Lassen Sie mich noch einmal daran erinnern, dass mit dieser moderaten Erhöhung beim Kinderschutz und bei den Kinderrechten eine dringend notwendige Übergangslösung finanziert werden kann, bis die ebenfalls dringend notwendige Ombudsstelle für Kinderrechte geschaffen wird. Das Parlament hat der Schaffung dieser Ombudsstelle in der Herbstsession zugestimmt. Sprechen wir jetzt für die Zwischenlösung den notwendigen Kredit, denn der Bedarf ist seit Langem ausgewiesen.
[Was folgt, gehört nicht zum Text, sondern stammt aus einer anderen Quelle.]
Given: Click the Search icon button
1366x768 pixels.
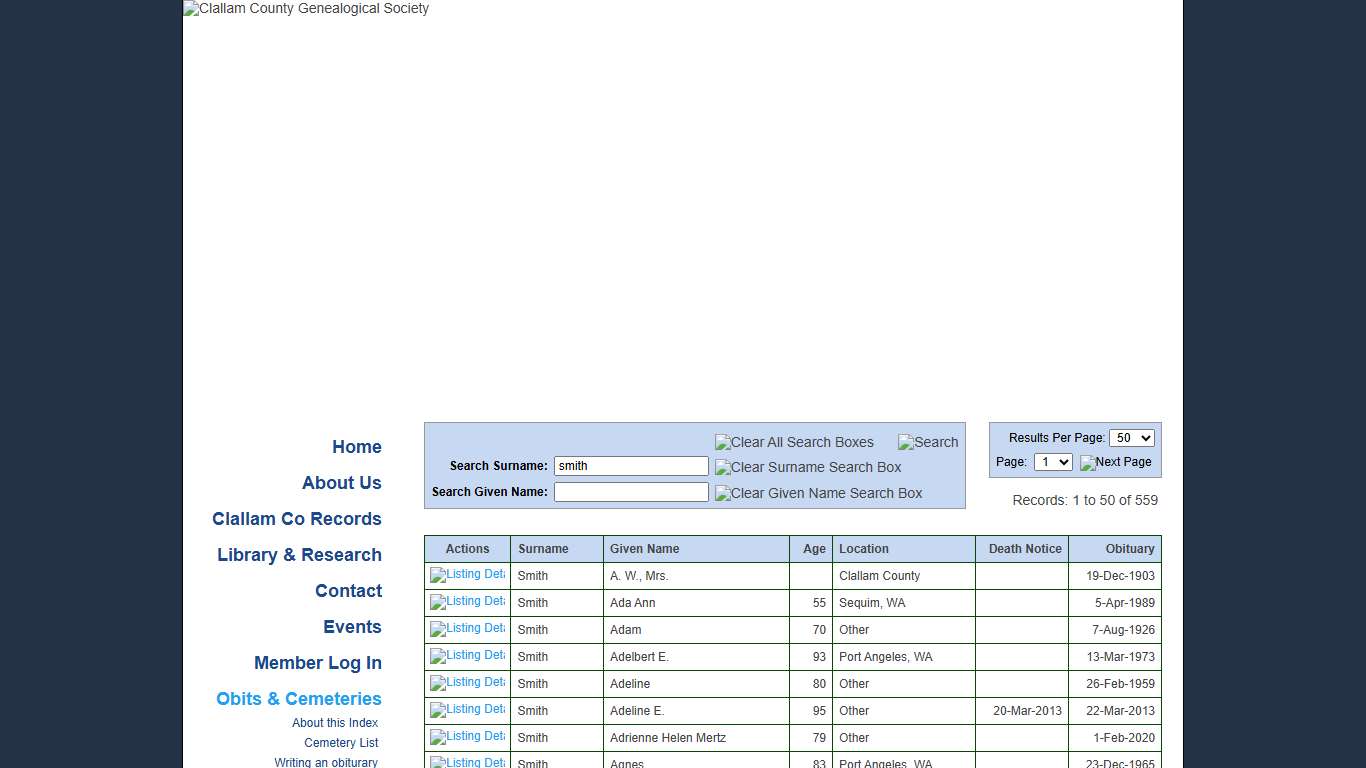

Ich spreche nun über drei Differenzen im Bereich des WBF. Es betrifft dies den Finanzierungsbeitrag an den ETH-Bereich, die Innovations- und Projektbeiträge und die Forschungseinrichtungen von nationaler Bedeutung. Die SP-Fraktion unterstützt nach wie vor die Kommissionsmehrheit, welche höhere Beiträge will. Die Differenz zum Ständerat rührt von einer inhaltlichen Differenz aus der Beratung der BFI-Botschaft zwischen dem National- und dem Ständerat her. Ich bitte Sie nun sehr, diese Differenz bis zur Beratung der BFI-Botschaft durch den Ständerat am 14. Dezember 2020 aufrechtzuerhalten. Mit dem Ergebnis der Fachdiskussion, die derzeit noch stattfindet, können dann die richtigen Beträge eingesetzt werden. Es sieht so aus, dass auch der Ständerat diese Strategie fährt. Jetzt einzubrechen und einfach die niedrigeren Beträge des Ständerates einzusetzen, würde nichts anderes heissen, als dass schon in Kürze Nachtragskredite nachgeliefert werden müssten. Lehnen Sie deshalb die drei Minderheitsanträge Gmür Alois jetzt ab.
Der nächste Themenblock betrifft die Landwirtschaft. Nach dem Rückzug des Minderheitsantrags Schneider Schüttel gibt es hier keine Differenzen mehr zum Ständerat. Die SP-Fraktion erwartet aber, dass die nun rückgängig gemachte Teuerungskorrektur und damit der höhere Betrag für Projekte wie die Unterstützung des Herdenschutzes und die nachhaltige Schafalpung eingesetzt wird.
Im Bereich der Umwelttechnologie unterstützt die SP-Fraktion überall die Anträge der Mehrheit und lehnt die Minderheitsanträge Guggisberg ab. Mit diesen Beiträgen kann wirklich eine ganz konkrete Alltagsumweltforschung - beziehungsweise fast mehr Abklärung als Forschung - betrieben werden. Es ist ein wichtiger Kredit.
Bei der internationalen Mobilität in der Bildung, also Erasmus plus, wird die SP-Fraktion am ersten Entscheid des Nationalrates festhalten und die notwendigen Gelder im Finanzplan für die kommenden Jahre einstellen. Die SP-Fraktion unterstützt damit die Minderheit Schneider Schüttel. Es ist wichtig, jetzt ein deutliches Zeichen zu setzen, damit die Entwicklung der internationalen Mobilität für Schülerinnen, Studierende und junge Berufsleute vom Bundesrat ebenso vorangetrieben wird wie die Mobilität in der Forschung. Deshalb sollen die Beträge im Finanzplan auf das notwendige Mass erhöht werden.